■ Extrait fourni:
Il ne laisse aucun doute sur le fait que Poutine a commencé la guerre et qu’il est également responsable de la manière dont elle est menée. Quant à savoir pourquoi il a décidé d’envahir l’Ukraine, c’est une autre question.

Mearsheimer affirme de manière controversée que l’Occident – en particulier les États-Unis – est le principal responsable de la crise qui, selon lui, a commencé en février 2014. Cette crise s’est maintenant transformée en « une guerre qui non seulement menace de détruire l’Ukraine, mais qui pourrait aussi dégénérer en une guerre nucléaire entre la Russie et l’OTAN ».

■ Informations affichées:
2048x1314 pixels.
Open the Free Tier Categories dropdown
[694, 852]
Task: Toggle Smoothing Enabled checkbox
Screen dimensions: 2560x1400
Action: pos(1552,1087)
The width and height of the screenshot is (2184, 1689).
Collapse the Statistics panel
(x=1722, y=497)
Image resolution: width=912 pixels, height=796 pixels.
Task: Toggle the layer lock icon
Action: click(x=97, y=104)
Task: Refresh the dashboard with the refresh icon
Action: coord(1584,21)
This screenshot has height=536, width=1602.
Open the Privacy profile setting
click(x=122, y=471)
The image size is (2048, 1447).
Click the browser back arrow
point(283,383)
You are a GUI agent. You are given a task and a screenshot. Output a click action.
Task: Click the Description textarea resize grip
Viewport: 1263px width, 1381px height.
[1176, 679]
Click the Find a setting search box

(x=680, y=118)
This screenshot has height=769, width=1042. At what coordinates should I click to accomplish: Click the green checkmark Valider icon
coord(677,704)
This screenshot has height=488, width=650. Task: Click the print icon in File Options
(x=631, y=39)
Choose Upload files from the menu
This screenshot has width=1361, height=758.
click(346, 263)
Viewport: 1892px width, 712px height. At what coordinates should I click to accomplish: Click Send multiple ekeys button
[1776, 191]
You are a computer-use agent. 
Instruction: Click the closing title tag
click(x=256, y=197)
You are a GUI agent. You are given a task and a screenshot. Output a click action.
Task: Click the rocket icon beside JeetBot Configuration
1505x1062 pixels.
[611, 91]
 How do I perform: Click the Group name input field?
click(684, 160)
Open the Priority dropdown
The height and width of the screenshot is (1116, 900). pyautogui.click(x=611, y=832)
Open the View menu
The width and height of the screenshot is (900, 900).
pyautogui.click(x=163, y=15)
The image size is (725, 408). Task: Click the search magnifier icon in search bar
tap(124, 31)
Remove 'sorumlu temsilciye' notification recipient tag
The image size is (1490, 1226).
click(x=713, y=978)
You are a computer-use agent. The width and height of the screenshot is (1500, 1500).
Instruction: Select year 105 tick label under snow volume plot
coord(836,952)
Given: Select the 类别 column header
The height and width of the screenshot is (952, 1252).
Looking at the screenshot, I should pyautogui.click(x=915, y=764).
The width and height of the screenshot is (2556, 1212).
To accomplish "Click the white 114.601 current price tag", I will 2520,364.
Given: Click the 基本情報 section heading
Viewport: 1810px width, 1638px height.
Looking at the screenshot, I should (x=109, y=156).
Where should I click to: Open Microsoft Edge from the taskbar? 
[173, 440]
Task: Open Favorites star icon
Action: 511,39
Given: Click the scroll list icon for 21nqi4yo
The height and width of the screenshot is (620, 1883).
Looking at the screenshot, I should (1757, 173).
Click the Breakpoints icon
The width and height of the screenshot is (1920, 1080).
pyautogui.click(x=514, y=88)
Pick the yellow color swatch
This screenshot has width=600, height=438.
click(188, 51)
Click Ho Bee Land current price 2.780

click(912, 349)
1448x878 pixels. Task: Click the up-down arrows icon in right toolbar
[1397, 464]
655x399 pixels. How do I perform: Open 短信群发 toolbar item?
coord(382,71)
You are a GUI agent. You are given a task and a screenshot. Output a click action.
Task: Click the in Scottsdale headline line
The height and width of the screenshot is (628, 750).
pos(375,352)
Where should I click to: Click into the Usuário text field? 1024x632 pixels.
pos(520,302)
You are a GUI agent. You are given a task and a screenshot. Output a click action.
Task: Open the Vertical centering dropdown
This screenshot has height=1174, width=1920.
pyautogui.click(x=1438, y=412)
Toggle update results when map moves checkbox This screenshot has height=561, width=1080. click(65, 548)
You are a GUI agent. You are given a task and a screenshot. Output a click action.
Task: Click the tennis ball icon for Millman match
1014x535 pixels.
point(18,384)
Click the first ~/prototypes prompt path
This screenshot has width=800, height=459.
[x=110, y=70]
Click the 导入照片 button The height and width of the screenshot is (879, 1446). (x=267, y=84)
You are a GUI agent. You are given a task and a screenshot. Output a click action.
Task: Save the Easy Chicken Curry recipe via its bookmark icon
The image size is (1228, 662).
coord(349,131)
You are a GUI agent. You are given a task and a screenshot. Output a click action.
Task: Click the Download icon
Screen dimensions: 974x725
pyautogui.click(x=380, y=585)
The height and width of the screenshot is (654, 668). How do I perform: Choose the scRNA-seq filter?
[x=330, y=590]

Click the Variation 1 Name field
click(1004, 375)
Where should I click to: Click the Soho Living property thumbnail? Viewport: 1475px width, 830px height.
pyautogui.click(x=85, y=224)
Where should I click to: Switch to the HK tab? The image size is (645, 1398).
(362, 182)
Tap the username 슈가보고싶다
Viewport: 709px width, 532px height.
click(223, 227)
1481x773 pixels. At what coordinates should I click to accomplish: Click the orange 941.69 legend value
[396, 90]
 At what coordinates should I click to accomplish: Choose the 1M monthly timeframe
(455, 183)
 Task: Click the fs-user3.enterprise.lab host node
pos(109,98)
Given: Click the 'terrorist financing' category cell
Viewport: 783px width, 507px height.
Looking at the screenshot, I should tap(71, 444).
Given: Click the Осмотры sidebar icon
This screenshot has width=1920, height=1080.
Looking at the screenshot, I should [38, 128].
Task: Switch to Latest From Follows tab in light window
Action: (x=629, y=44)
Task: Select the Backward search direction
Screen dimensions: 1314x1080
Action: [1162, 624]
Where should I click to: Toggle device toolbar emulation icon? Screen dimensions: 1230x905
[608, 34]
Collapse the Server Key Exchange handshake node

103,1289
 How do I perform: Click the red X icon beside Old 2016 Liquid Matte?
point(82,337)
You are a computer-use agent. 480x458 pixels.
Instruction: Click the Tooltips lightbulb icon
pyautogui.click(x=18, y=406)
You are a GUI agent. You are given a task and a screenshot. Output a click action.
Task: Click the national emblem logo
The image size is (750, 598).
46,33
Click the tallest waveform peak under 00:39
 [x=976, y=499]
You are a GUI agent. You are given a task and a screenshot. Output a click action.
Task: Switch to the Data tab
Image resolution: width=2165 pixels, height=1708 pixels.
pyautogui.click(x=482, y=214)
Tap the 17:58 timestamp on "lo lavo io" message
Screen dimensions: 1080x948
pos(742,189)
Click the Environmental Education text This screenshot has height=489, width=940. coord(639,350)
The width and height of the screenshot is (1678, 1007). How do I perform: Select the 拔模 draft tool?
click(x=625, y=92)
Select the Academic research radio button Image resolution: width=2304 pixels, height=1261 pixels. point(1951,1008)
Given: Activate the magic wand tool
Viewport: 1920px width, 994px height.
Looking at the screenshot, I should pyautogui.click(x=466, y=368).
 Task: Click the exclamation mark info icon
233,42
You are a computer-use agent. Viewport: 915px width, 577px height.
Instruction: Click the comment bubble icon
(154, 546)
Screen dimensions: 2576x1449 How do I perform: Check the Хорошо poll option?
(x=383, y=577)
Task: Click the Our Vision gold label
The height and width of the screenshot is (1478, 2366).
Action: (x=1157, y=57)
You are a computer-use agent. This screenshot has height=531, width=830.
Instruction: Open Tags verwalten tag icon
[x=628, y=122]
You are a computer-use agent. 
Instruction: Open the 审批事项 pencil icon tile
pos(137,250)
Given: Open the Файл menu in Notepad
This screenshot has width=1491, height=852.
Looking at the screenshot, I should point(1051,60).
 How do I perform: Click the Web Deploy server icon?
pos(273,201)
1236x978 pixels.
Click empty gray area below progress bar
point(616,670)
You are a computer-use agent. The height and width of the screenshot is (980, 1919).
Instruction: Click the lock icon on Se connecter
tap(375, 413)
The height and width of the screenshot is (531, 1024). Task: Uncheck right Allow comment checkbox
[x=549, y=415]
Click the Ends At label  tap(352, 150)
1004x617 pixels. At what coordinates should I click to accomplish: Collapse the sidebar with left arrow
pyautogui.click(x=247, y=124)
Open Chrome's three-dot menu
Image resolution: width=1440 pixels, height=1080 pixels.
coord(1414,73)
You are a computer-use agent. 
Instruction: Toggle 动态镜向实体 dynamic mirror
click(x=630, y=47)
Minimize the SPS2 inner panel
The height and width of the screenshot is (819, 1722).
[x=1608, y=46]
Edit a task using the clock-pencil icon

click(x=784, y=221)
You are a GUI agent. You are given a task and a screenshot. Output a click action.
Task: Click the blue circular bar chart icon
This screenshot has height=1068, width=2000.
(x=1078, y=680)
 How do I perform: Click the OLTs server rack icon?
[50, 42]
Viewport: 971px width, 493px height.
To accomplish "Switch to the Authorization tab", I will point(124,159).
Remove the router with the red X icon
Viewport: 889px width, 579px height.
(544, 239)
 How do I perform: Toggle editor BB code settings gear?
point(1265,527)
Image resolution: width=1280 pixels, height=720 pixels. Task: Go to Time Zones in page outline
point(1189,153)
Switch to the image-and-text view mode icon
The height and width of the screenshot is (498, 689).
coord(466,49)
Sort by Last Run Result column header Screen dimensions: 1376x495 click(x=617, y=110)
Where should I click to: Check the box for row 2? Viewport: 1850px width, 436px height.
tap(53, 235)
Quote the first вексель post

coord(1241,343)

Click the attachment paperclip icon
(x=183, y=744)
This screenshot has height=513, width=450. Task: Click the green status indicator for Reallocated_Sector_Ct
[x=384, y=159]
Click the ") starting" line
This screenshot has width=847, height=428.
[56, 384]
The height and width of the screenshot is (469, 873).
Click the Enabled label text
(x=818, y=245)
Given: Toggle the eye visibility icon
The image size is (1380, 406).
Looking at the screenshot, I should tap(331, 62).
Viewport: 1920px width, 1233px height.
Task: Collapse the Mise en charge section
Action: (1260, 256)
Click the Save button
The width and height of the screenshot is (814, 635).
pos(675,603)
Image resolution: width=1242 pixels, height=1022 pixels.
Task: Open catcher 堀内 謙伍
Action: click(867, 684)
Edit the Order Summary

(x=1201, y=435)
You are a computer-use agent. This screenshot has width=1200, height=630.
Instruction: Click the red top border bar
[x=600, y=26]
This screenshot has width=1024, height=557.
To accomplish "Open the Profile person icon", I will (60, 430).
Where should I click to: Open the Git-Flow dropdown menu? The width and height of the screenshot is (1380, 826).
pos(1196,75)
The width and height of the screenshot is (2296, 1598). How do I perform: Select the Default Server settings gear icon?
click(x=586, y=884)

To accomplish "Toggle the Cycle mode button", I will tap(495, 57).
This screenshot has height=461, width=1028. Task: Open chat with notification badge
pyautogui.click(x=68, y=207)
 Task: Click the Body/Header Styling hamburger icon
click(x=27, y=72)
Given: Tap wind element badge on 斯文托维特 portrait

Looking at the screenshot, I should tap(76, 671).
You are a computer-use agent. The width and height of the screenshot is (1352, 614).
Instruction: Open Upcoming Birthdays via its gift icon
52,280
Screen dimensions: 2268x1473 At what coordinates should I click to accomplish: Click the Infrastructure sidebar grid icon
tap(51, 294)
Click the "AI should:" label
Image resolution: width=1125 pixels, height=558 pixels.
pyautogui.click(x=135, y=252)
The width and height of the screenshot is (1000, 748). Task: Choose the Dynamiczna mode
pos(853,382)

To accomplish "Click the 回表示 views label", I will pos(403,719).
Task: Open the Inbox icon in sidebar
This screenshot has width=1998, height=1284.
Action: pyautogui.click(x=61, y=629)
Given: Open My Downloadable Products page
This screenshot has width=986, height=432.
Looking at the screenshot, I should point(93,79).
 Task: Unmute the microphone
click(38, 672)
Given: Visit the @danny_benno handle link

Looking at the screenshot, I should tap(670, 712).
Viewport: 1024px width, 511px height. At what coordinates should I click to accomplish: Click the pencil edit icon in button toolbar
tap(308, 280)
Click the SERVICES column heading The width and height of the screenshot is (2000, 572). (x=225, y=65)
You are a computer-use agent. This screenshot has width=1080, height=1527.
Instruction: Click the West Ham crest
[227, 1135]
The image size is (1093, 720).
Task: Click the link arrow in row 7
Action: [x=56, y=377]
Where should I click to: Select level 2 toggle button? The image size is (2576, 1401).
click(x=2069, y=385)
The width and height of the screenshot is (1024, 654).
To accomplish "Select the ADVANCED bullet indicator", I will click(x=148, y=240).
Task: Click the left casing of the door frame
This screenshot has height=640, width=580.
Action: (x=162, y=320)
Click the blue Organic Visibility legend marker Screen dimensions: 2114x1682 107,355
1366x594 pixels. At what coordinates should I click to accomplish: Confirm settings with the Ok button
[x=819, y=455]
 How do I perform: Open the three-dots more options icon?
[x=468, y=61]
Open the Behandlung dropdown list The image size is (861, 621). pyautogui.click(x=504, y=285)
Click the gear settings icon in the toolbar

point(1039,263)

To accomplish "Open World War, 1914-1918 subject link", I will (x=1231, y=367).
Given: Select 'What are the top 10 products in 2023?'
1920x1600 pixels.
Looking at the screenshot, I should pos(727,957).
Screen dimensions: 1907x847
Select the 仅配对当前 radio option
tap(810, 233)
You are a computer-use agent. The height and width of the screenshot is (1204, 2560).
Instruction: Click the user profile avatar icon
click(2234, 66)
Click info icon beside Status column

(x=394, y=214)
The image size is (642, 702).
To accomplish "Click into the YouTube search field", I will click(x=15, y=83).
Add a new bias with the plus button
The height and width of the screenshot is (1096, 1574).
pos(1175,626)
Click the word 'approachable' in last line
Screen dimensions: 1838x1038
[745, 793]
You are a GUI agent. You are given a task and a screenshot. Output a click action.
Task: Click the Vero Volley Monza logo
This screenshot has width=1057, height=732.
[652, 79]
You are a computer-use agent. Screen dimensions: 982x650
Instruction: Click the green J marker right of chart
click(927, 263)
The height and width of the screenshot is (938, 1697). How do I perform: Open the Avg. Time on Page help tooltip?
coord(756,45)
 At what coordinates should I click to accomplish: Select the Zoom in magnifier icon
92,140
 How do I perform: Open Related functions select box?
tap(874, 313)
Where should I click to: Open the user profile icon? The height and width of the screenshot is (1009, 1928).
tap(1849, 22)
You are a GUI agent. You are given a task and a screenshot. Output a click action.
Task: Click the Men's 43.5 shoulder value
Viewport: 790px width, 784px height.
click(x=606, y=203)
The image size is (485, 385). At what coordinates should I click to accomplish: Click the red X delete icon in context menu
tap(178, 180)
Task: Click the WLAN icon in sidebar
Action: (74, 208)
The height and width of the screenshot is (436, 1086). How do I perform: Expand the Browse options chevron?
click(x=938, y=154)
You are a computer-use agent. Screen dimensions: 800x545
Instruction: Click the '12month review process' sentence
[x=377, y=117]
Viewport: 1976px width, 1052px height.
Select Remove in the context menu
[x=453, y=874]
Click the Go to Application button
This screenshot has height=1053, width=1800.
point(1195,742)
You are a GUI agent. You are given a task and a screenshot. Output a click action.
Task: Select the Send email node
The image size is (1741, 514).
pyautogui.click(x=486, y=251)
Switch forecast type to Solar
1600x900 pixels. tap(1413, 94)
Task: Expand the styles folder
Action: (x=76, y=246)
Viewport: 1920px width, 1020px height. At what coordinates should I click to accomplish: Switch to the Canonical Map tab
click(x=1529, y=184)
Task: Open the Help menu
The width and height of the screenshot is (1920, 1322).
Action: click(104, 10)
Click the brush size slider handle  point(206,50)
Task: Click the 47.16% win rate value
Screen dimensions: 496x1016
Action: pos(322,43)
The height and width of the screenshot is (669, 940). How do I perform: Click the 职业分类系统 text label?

■ Consigne écrite:
Répondez à ces questions sur l'extrait consacré à la guerre en Ukraine :
1. Qui a commencé la guerre ?
2. Selon Mearsheimer, qui est le principal responsable de la crise ?
3. Selon Mearsheimer, quand cette crise a-t-elle commencé ?

■ Résultat de l'exercice:
1. Poutine.
2. L'Occident, en particulier les États-Unis.
3. En février 2014.